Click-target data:
****************
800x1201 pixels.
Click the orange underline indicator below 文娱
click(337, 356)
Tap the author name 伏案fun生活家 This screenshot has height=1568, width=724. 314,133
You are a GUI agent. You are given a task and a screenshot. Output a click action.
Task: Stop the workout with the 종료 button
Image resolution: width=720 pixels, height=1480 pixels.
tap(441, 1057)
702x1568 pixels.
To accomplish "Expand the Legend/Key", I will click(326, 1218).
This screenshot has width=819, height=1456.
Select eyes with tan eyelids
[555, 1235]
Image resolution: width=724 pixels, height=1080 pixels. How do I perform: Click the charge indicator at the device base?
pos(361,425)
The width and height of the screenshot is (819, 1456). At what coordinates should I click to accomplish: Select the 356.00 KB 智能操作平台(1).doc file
****************
▶ _TASK OBJECTIVE_
Rewrite the entire listing above as a numbered list, leaving out any blank lines.

▶ _RESPONSE_
1. 800x1201 pixels.
2. Click the orange underline indicator below 文娱
3. click(337, 356)
4. Tap the author name 伏案fun生活家 This screenshot has height=1568, width=724. 314,133
5. You are a GUI agent. You are given a task and a screenshot. Output a click action.
6. Task: Stop the workout with the 종료 button
7. Image resolution: width=720 pixels, height=1480 pixels.
8. tap(441, 1057)
9. 702x1568 pixels.
10. To accomplish "Expand the Legend/Key", I will click(326, 1218).
11. This screenshot has width=819, height=1456.
12. Select eyes with tan eyelids
13. [555, 1235]
14. Image resolution: width=724 pixels, height=1080 pixels. How do I perform: Click the charge indicator at the device base?
15. pos(361,425)
16. The width and height of the screenshot is (819, 1456). At what coordinates should I click to accomplish: Select the 356.00 KB 智能操作平台(1).doc file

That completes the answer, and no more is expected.